Creating separate tables with indices on them. We cannot drop them through DBT, however, when the work is complete and they clutter up the database.

Additional context

Volatile tables will afford significant performance enhancements when working with large numbers of rows.

Who will this benefit?

What kind of use case will this feature be useful for? Please be specific and provide examples, this will help us prioritize properly.
This will be useful for anyone leveraging dbt with Teradata. One of our current barriers to adoption is we can create procedures that allow for volatile tables and are very performant. This dbt implementation, however, allows us to achieve the same result but it takes much longer to process or it leaves intermediate tables behind that clutter up the database and need to be deleted outside of dbt.

Are you interested in contributing this feature?

Let us know if you want to write some code, and how we can help.

@DEVi1wing , thank you for the feature request. I've discussed adding support for volatile tables with several users of dbt-teradata. Technically speaking, volatile tables are supported. The following config should produce a volatile table:

{{
  config(
      materialized="table",
      table_kind="VOLATILE"
  )
}}

The problem might be with how dbt manages sessions. As far as I can tell, dbt creates/closes sessions liberally.
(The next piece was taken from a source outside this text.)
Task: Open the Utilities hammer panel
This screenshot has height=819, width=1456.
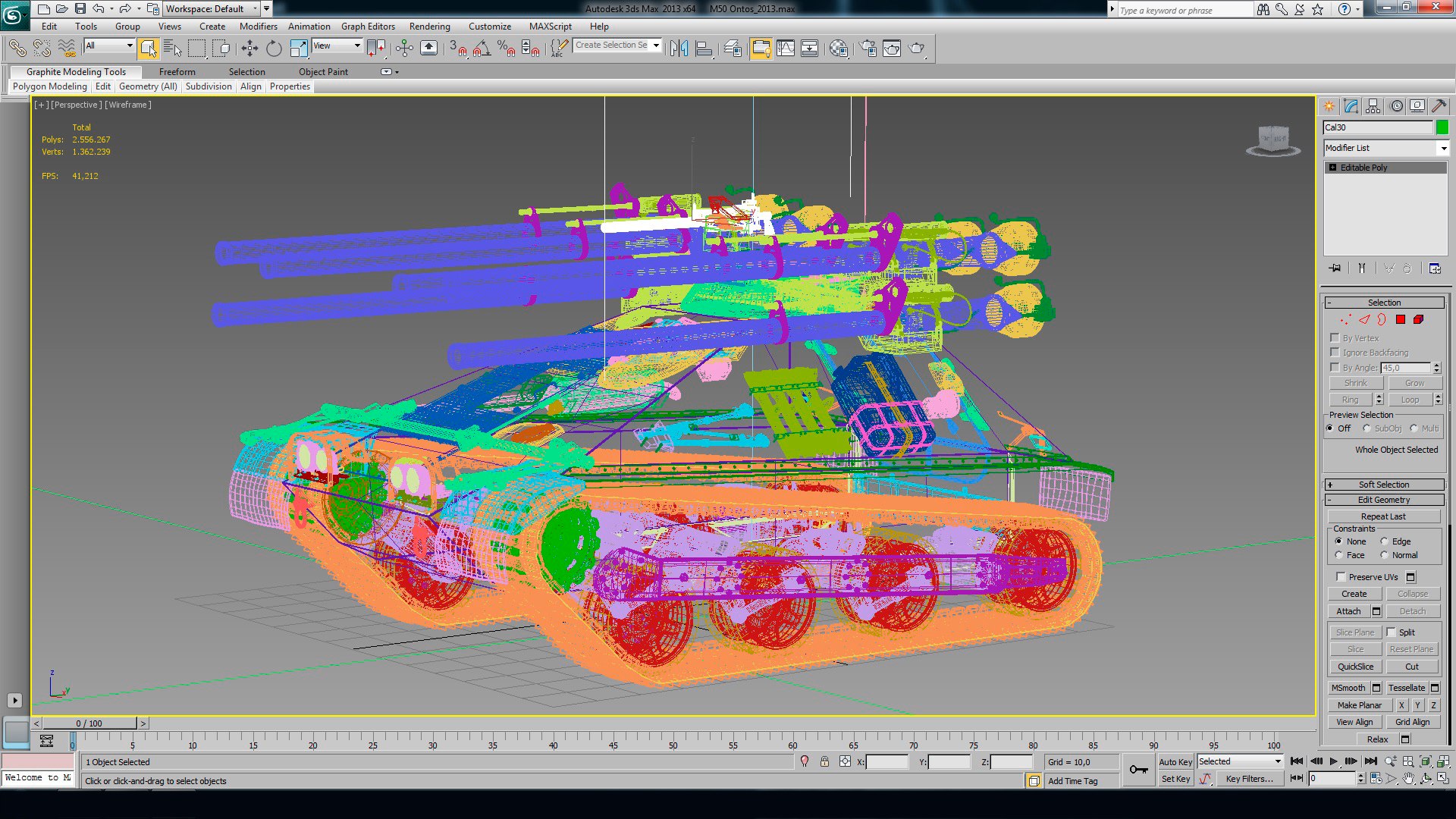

Even if you run with a single thread, there will be many sessions involved.

Does your data indicate that a single-threaded dbt run with volatile tables will be more performant than many threads but no volatile tables?

@adamtwo

The config you provided is helpful, but the behavior is exactly what you alluded to. The table is created, the session ends, and the table is gone before we are able to reference it in subsequent SQL files. Is there a way to force the session to stay open so it does not evaporate? Is there a way to force DBT to potentially create the volatile table in the same SQL file as the file table will be generated?

As for your question, yes, we have taken to using volatile tables as a standard practice in our development as they have been much more performant in many scenarios. We can always work around it by creating standard tables and dropping indices on them, but we still have the cleanup challenge afterwards.
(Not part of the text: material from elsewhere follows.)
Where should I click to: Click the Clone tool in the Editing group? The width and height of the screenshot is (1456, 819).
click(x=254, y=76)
We may attempt to cache the connection in connections.py and reuse it for subsequent queries instead of creating a new one. This has a chance to work only if you use a single thread. We would need to talk to the dbt team as I'm not sure what it would do to error handling.

I understand that volatile tables are better than materialized ones. dbt gives you other options like ephemeral materializations and multi-threaded dag processing. So the question is the performance of volatile tables is better than parallel dag processing + appropriate table/view/ephemeral/incremental materializations.

Before we start exploring a solution that stretches the dbt interface, could you please share you dag (could be the one generated by dbt docs generate) and describe the flow and why view/ephemeral/incremental materializations are not sufficient options?

One example would be if you are using intermediate models which are scheduled at different times but are then added to target model (incremental model). Here it would be beneficial for performance to create multiple volatile tables with indexes but without having to write the data to tables and then cleaning them up.

An example

intermediate_source1 --> intermediate_source1_transform --> my_target_model (incremental) [run with tag:source1]
intermediate_source2 --> intermediate_source2_transform --> my_target_model (incremental) [run with tag:source2]

where the two sources are run 5 hours apart but need to be available as soon as possible for analysis. At the same time it would be nice to not have cleanup post-hooks on the downstream models. This is why volatile materialization would be nice.